MRI for Predicting Response to Biventricular Pacing
MRI for Predicting Response to Biventricular Pacing
Abstract & Commentary
by John P. DiMarco, MD, PhD, Professor of Medicine, Division of Cardiology, University of Virginia, Charlottesville. Dr. DiMarco is a consultant for Novartis, and does research for Medtronic and Guidant.
Synopsis: The amount of myocardial scar on MRI predicts the clinical response to cardiac resynchronization.
Source: White JA, et al. Delayed Enhancement Magnetic Resonance Imaging Predicts Response to Cardiac Resynchronization Therapy in Patients With Intraventricular Dyssynchrony. J Am Coll Cardiol. 2006;48:1953-60.
Cardiac resynchronization therapy (CRT) by biventricular pacing has shown promising results for improving cardiac function in patients with advanced congestive heart failure and intraventricular conduction defects. However, in all trials, up to 30% of patients may not respond to CRT. In this study, White and his colleagues report on the possible value of magnetic resonance imaging for predicting response.

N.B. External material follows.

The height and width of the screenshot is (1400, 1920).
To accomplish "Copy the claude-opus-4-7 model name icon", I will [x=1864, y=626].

The authors report on a cohort of 28 consecutive patients who were recruited for the study. All had standard indications for CRT therapy including a QRS duration of greater than 120 m sec and tissue Doppler measured intraventricular dyssynchrony greater than or equal to 60 m sec. Patients underwent delayed enhancement magnetic resonance imaging (DE-MRI) using a 1.5-T magnet with electrocardiographic gating within 48 hours before insertion of the CRT device. Gadolinium contrast was used to allow delayed enhancement imaging. Images were divided into 6 equal wall segments and the amount of myocardium showing delayed enhancement (scar) was determined. The percent scar was determined for each segment by dividing scar area by total wall area and a number for percent total scar was determined. All patients underwent implantation of the CRT device using a coronary sinus lead. Atrioventricular intervals were optimized by echocardiography to maximize the potential benefit from biventricular pacing. Follow-up was performed at 3 months and consisted of an assessment of New York Heart Association functional class, a 6-minute walk test, a left ventricular ejection fraction (LVEF) measurement by radionuclide angiography, and a quality-of-life questionnaire. Patients were determined to be responders if they had either an improvement in ejection fraction greater than or equal to 5% or an improvement in 6-minute walk time plus either improved quality of life or NYHA functional class.

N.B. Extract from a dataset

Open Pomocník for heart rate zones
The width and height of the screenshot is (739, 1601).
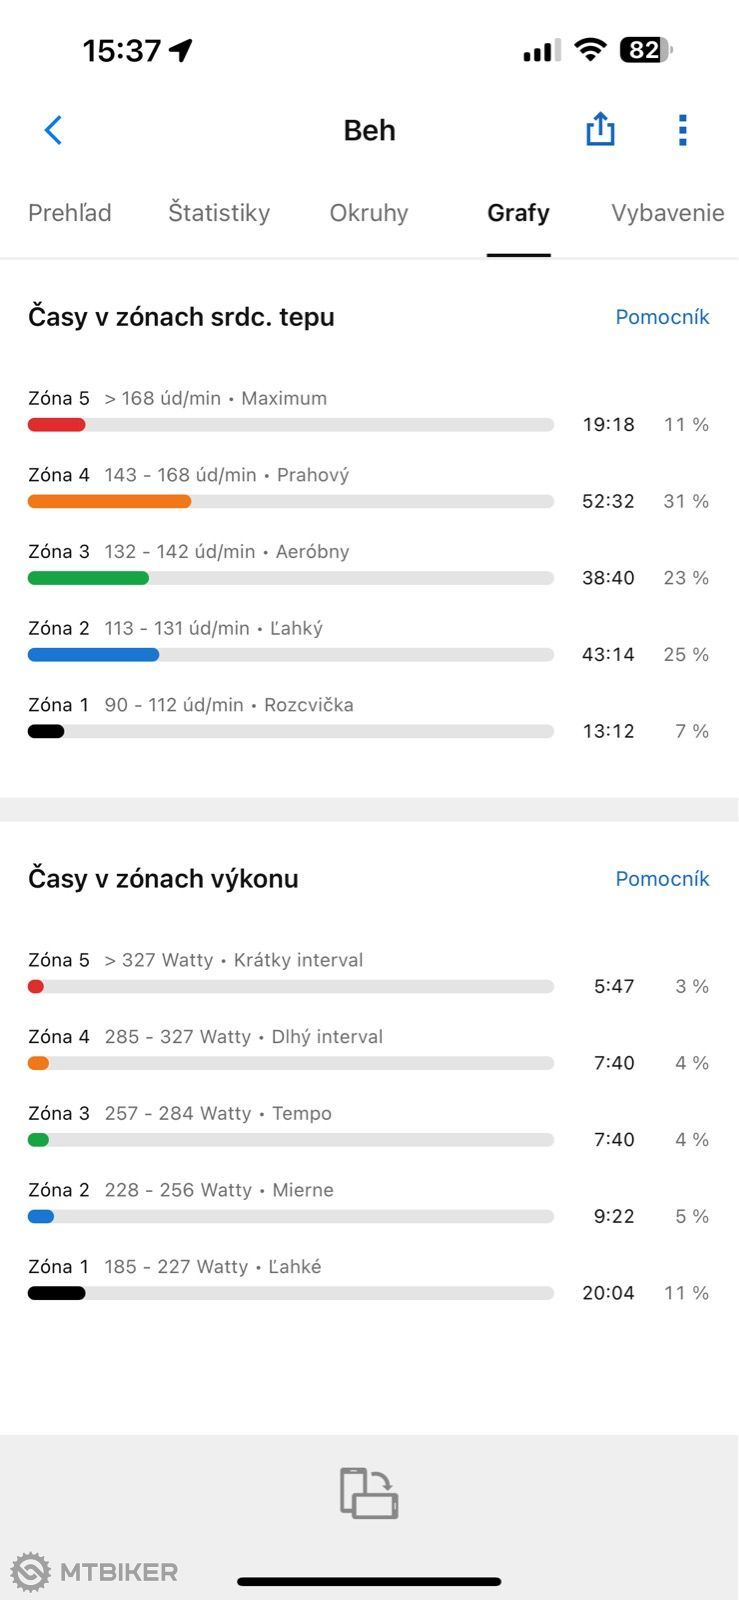point(662,317)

Of the 28 patients initially recruited, 5 patients did not complete the investigation or have a successful device implantation. Among the 23 patients who had complete data, 19 had left bundle branch block and 12 had ischemic heart disease as the cause of heart failure. Thirteen of 23 (57%) had a clinical response to CRT pacing as prospectively defined. Of the 10 nonresponders, 8 had a history of ischemic heart disease. The degree of baseline dyssynchrony was not predictive of response. Percent total scar by DE-MRI was an independent predictor of clinical response. Overall, 74% of the patients had some evidence of scar on DE-MRI imaging. All of the patients with a known previous myocardial infarction and 45% of the nonischemic patients had detectable scar. The mean percent total scar, however, was significantly greater in those with a clinical history of ischemic heart disease (25% vs 8%). Percent total scar was significantly greater in the clinical nonresponder group versus the responder group. Nonresponders could show both transmural injury patterns or dense mid wall scarring. Responders either had subendocardial scarring or just milder mid-wall hyperenhancement. Receiver operating characteristic analysis of total percent scar for the prediction of response showed that a cut-off value of 15% total scar provided a sensitivity of 85% and a specificity of 90% for the prediction of clinical response. Similar relationships were seen between percent total scar in all the outcome measures, including the LVEF, 6-minute walk tests, quality-of-life score, and NYHA functional class.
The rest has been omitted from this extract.